_Work instruction_.
Copy out the entries that follow. Leave none out.

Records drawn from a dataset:

_ _ _

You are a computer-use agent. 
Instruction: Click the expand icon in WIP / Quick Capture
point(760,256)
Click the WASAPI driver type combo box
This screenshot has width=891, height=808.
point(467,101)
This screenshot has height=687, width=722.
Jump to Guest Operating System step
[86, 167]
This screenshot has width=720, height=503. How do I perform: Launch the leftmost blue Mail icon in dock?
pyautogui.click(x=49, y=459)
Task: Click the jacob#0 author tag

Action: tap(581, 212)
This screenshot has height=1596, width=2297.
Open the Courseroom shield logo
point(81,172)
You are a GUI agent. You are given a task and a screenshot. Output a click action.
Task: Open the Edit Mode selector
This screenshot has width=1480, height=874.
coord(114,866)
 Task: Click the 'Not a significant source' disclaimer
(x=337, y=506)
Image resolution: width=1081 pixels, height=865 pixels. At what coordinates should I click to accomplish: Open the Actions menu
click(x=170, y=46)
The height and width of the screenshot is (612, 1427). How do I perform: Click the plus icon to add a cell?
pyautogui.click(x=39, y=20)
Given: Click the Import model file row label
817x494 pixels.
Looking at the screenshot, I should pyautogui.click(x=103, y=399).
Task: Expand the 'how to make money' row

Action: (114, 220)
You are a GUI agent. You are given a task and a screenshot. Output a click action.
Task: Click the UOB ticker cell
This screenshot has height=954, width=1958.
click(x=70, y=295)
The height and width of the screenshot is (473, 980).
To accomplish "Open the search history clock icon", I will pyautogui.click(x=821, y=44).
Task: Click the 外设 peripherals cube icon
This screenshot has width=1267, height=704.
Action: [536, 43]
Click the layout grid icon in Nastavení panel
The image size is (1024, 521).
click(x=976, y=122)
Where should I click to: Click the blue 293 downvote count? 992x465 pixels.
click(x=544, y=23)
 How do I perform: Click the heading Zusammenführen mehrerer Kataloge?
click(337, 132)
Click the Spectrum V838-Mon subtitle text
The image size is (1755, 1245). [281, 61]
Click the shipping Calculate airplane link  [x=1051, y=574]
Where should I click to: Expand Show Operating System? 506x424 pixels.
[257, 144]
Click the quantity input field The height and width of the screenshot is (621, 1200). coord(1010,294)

_ _ _

_Answer to this problem_.
You are a computer-use agent. 
Instruction: Click the expand icon in WIP / Quick Capture
point(760,256)
Click the WASAPI driver type combo box
This screenshot has width=891, height=808.
point(467,101)
This screenshot has height=687, width=722.
Jump to Guest Operating System step
[86, 167]
This screenshot has width=720, height=503. How do I perform: Launch the leftmost blue Mail icon in dock?
pyautogui.click(x=49, y=459)
Task: Click the jacob#0 author tag

Action: tap(581, 212)
This screenshot has height=1596, width=2297.
Open the Courseroom shield logo
point(81,172)
You are a GUI agent. You are given a task and a screenshot. Output a click action.
Task: Open the Edit Mode selector
This screenshot has width=1480, height=874.
coord(114,866)
 Task: Click the 'Not a significant source' disclaimer
(x=337, y=506)
Image resolution: width=1081 pixels, height=865 pixels. At what coordinates should I click to accomplish: Open the Actions menu
click(x=170, y=46)
The height and width of the screenshot is (612, 1427). How do I perform: Click the plus icon to add a cell?
pyautogui.click(x=39, y=20)
Given: Click the Import model file row label
817x494 pixels.
Looking at the screenshot, I should pyautogui.click(x=103, y=399).
Task: Expand the 'how to make money' row

Action: (114, 220)
You are a GUI agent. You are given a task and a screenshot. Output a click action.
Task: Click the UOB ticker cell
This screenshot has height=954, width=1958.
click(x=70, y=295)
The height and width of the screenshot is (473, 980).
To accomplish "Open the search history clock icon", I will pyautogui.click(x=821, y=44).
Task: Click the 外设 peripherals cube icon
This screenshot has width=1267, height=704.
Action: [536, 43]
Click the layout grid icon in Nastavení panel
The image size is (1024, 521).
click(x=976, y=122)
Where should I click to: Click the blue 293 downvote count? 992x465 pixels.
click(x=544, y=23)
 How do I perform: Click the heading Zusammenführen mehrerer Kataloge?
click(337, 132)
Click the Spectrum V838-Mon subtitle text
The image size is (1755, 1245). [281, 61]
Click the shipping Calculate airplane link  [x=1051, y=574]
Where should I click to: Expand Show Operating System? 506x424 pixels.
[257, 144]
Click the quantity input field The height and width of the screenshot is (621, 1200). coord(1010,294)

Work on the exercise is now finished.